WOLF CHILD: A PNR RH Romance (The Year of the Wolf Book 1) by Serena Akeroyd

WOLF CHILD: A PNR RH Romance (The Year of the Wolf Book 1) by Serena Akeroyd

Author:Serena Akeroyd [Akeroyd, Serena]
Language: eng
Format: epub
Publisher: Serena Akeroyd Publishing LTD.
Published: 2020-07-22T23:00:00+00:00


Eight

Sabina

This place was nice.

Really nice.

I mean, I’d lived in dumps my whole life, and Eli’s pad was beyond dope. It was like something from an architectural magazine, it belonged on a show or in a book for interior designers.

But this place?

Didn’t have walls or a roof.

If anything, it had a sky that was always the same color, between dark and light, it was rarely cold, and it was just perfect because I was at one with nature.

All my life, I’d lived in cities, and I’d had to move from place to place, not just because I was on the run, but because that was the traveler life.

To think that I could stay in the same place and end my nomadic lifestyle was so overwhelming that at times, I’d just reach for Austin and have him hold me tight.

That was a constant too.
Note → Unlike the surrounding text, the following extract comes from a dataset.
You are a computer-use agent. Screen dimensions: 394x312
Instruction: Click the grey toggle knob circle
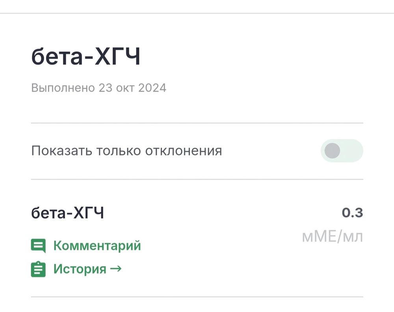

Just as the light never changed and the temperature stayed perfect at all times, he was there.

At my side.

Of course, it fit that when I rolled over after having a nap, he wasn’t there.

When my hand reached out, patting beside me where he’d been earlier, our legs tangled together, our upper bodies curved into each other, and I found him absent, my eyes popped open in surprise.
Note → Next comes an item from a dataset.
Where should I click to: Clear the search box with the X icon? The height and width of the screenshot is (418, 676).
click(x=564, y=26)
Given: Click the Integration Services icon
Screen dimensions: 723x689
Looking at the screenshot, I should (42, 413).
Not distress, because I knew he’d be near, but just shock.

He was turning into my second skin, and I liked that.

In fact, the verb ‘like’ didn’t describe how wonderful it was to have him so close to me.

Maybe, over a lifetime, it’d get tiring, but it surprised me how much I loved it now.

After so many years of being alone, of dealing with the pitfalls and surges of life by myself, to have him here? To know he was going through this with me, loving it and getting to know me at the same time?

Heaven.

Truly.

I figured that we’d been here at least five days by this point. Or, however time was measured in this place.

I hoped that when I returned to the regular place where Eli and Ethan were waiting on me, that barely a minute had passed, because I didn’t want them to be worrying about me. I didn’t want their concern. All while I loved the time this was giving me with Austin, my most vulnerable of mates.

He wasn’t like Eli, so sure in his position, and he was utterly unlike Ethan, so confident in his strength, so controlled at all times.

He wasn’t lesser, like he feared. He was just different. And I wanted the chance to explore those differences and come to love him for who he was.

What he was.

So, after five days of being naked, of being with him, of us learning each other, I’d admit I was turning into a glutton, wanting more and more.

This place made me feel like we were Adam and Eve or something, amid the trees, a pool here to drink from and bathe in, with anything we required just a wish away.